Williams Lake council said Saturday (Oct. 30) it will respond to criticism of Mayor Walt Cobb’s recent Facebook post about residential schools.

Cobb is being criticized for sharing a post about the “other side of residential schools,” on his personal Facebook page.

The post, which the mayor shared late Friday morning Oct. 27, includes the words, “most of the older generation that did suffer are long dead and gone or have forgiven” and “it seems to me that many of the new generations just want to be victims and feel the money would solve their pain.”

Responding to the mayor’s post, Williams Lake First Nation Chief Willie Sellars penned an open letter to Williams Lake city council late Friday asking for a formal response from the city as to its position on Cobb’s social media post by the end of Monday, Nov. 1.
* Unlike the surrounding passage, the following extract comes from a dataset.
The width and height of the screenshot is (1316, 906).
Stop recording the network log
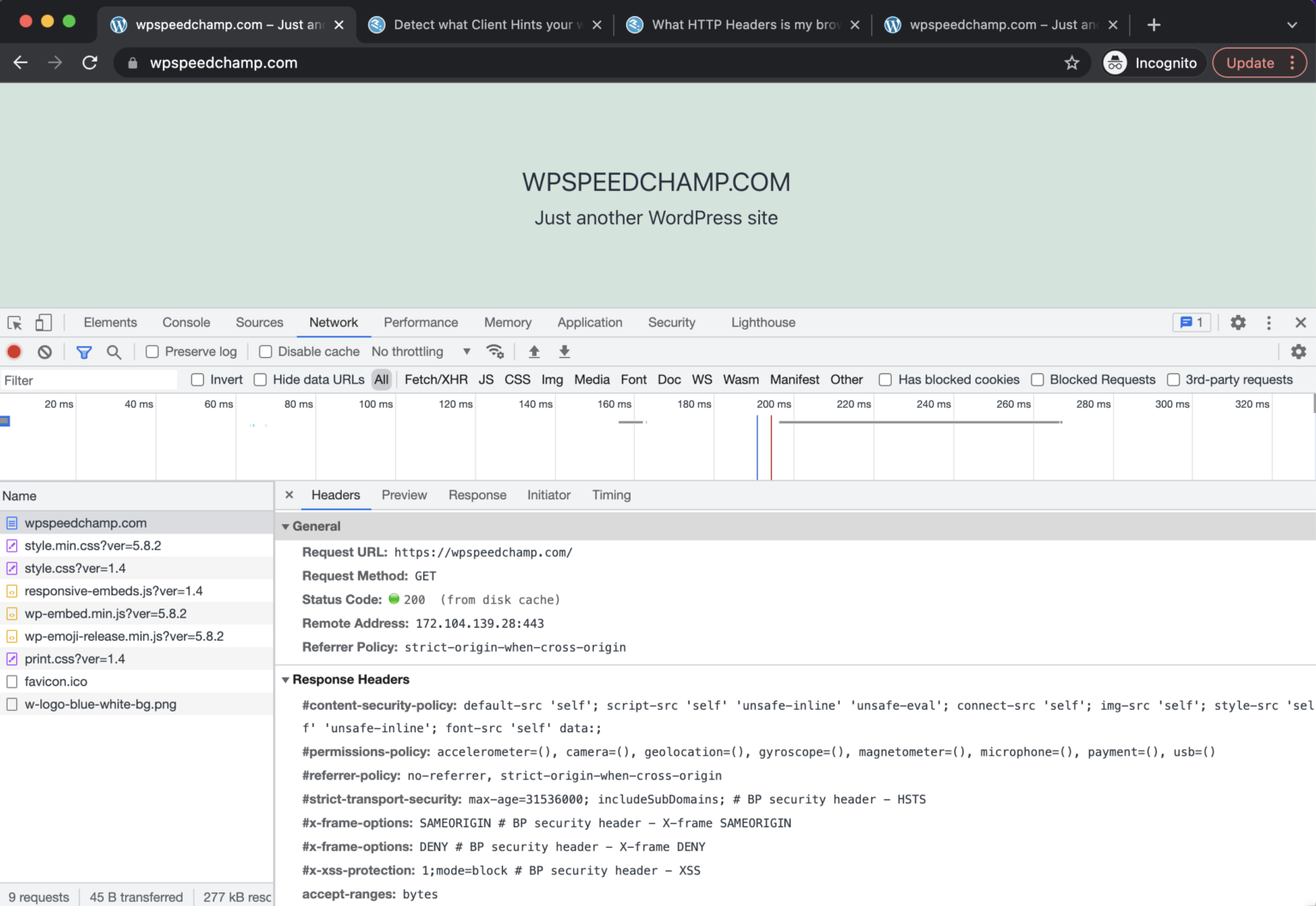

“We can no longer abide the City of Williams Lake, or any of its elected officials, trying to advance a narrative which is a slap in the face to our community, to other First Nations communities, or to the vast majority of Canadians who acknowledge the horror of residential schools and who want to assist with reconciliation,” the letter stated.

“Bluntly stated, there is no place for Mayor Cobb or his dogma in today’s world. He may hide behind the fact that he is ‘merely sharing a post’ – but his agenda is clear … Mayor Cobb isn’t convinced that the criticism of that residential school system is legitimate.”

Cobb told the Tribune Friday he was forwarded the post by someone else and decided to share it.

“I think we need to look at every side of everything,” he said.

While he had not seen the critical comments on Facebook about his post, Cobb said he would have a look.

The city sent out a news release Saturday, noting that remained committed to reconciliation and collaboration with its First Nations neighbours moving forward. It will formally response at its regular council meeting Tuesday night (Nov. 2).

This is not the first time Cobb and other city council members have drawn ire over the issue. In June 2020, they were criticised for comments about the positive aspects of residential schools during a regular council meeting.

Council later attended a sweat hosted in the First Nations community of Esk’etemc in June 2020 upon the invitation of elders who shared their experiences at residential school.